TASK REQUIREMENTS:
Without the pictures, output the records below word for word.
══════════════════════════════
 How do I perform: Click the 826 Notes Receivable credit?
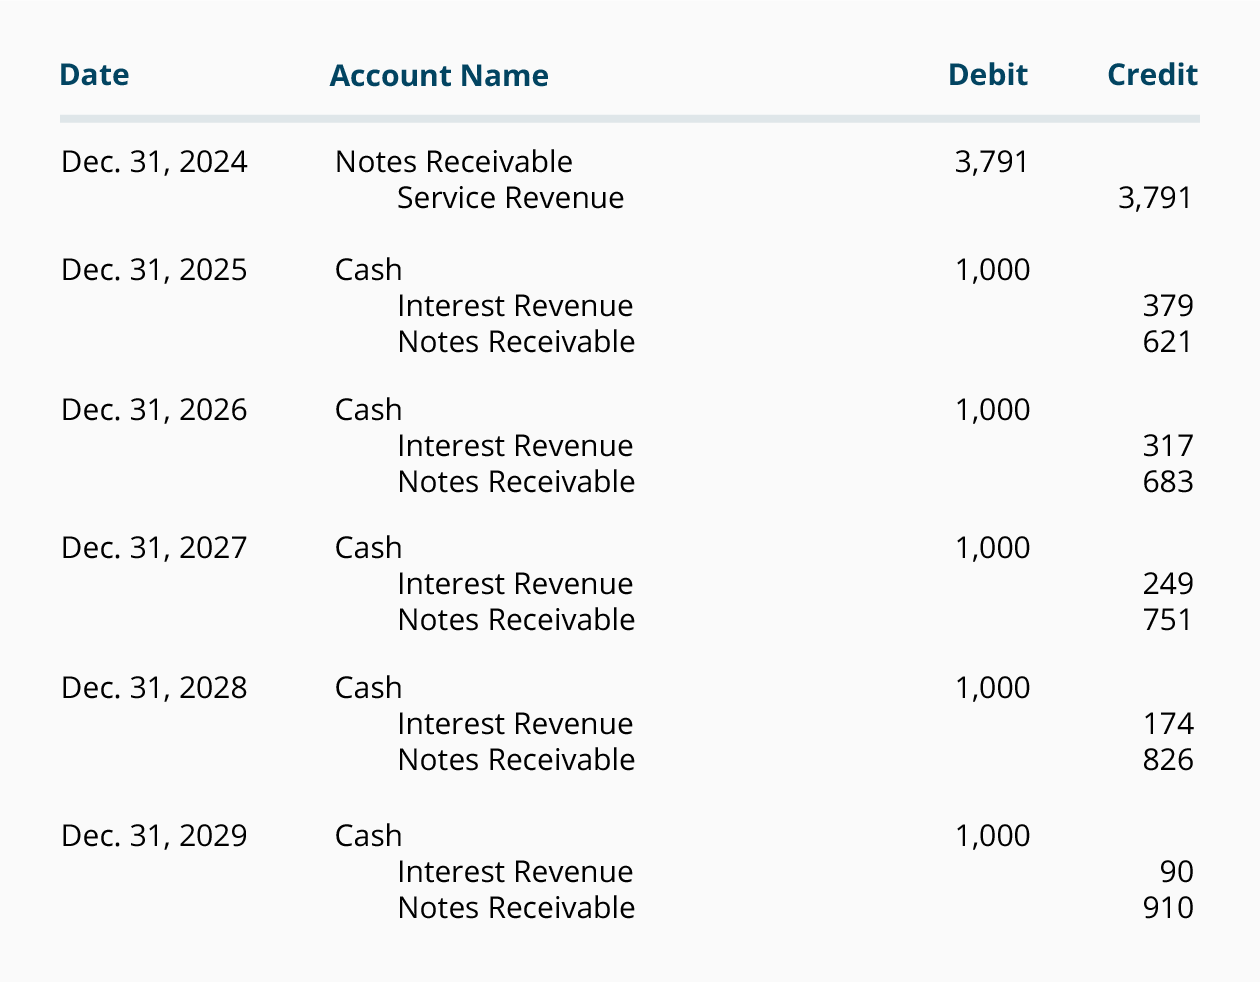click(x=1168, y=760)
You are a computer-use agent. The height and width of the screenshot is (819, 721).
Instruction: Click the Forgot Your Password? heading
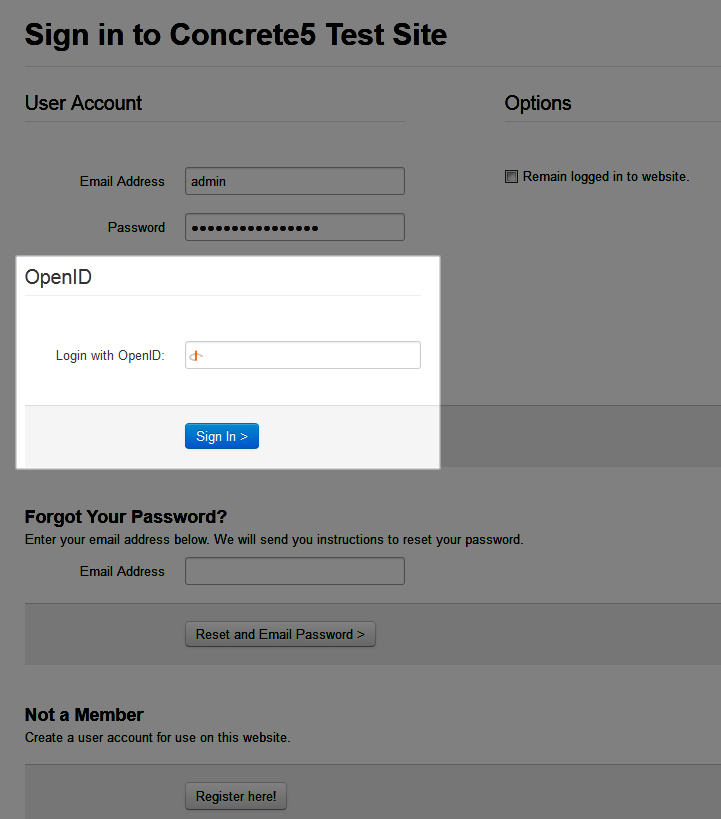point(126,517)
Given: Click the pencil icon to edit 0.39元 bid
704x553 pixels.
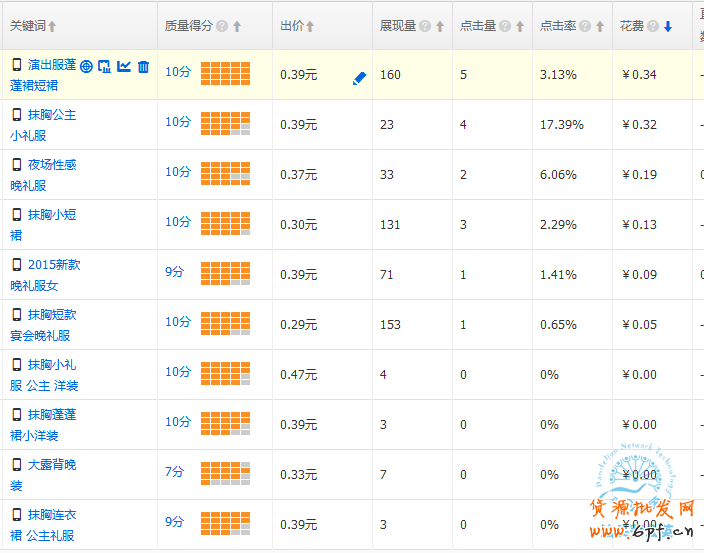Looking at the screenshot, I should [x=360, y=78].
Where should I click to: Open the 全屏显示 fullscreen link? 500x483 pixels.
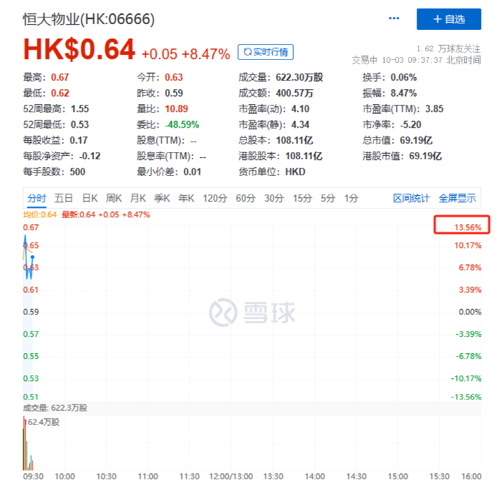coord(457,198)
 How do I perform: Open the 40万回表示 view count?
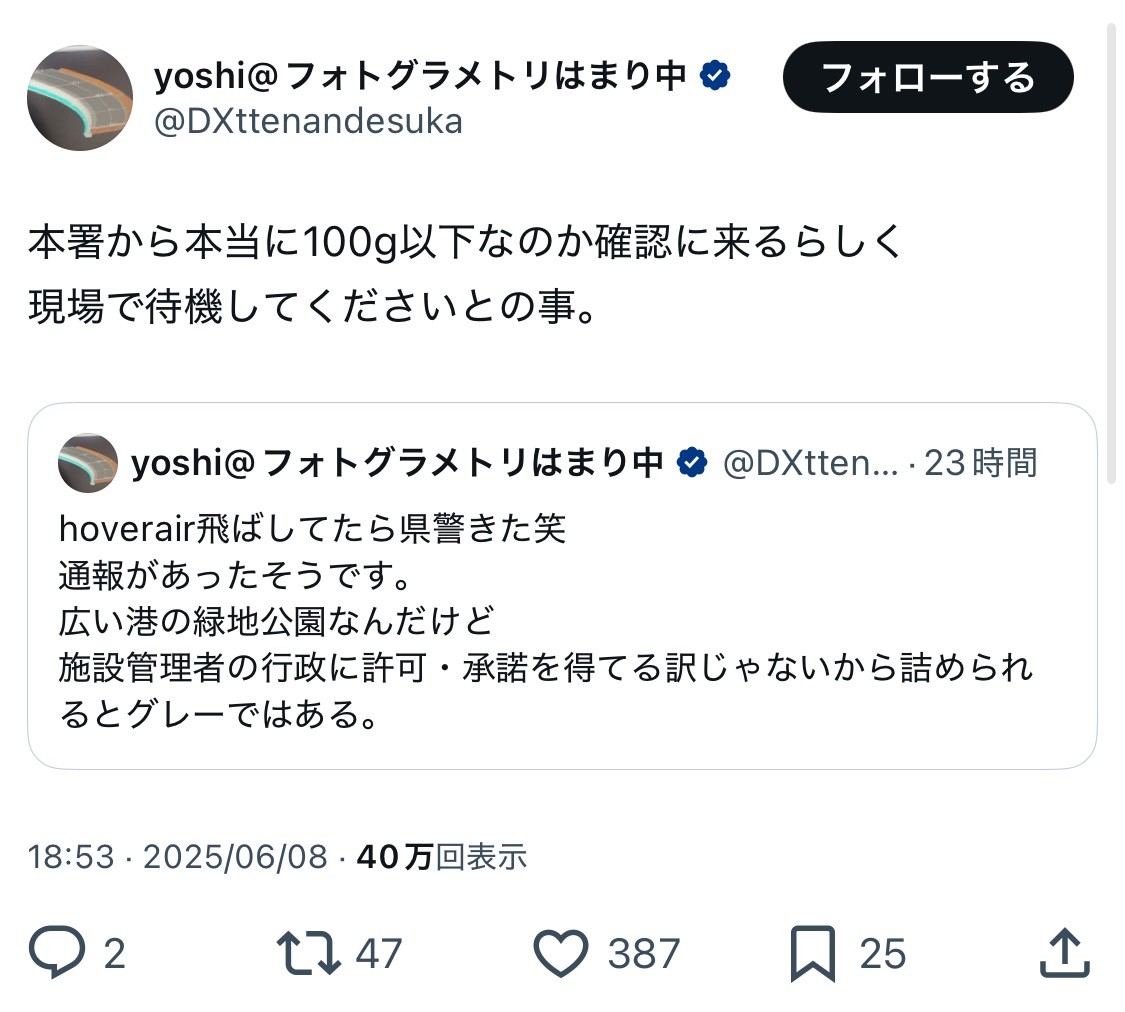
══════════════════════════════
OUTPUT OF THE EXERCISE:
 How do I perform: Click the 826 Notes Receivable credit?
click(x=1168, y=760)
You are a computer-use agent. The height and width of the screenshot is (819, 721).
Instruction: Click the Forgot Your Password? heading
point(126,517)
Given: Click the pencil icon to edit 0.39元 bid
704x553 pixels.
Looking at the screenshot, I should [x=360, y=78].
Where should I click to: Open the 全屏显示 fullscreen link? 500x483 pixels.
coord(457,198)
 How do I perform: Open the 40万回表示 view count?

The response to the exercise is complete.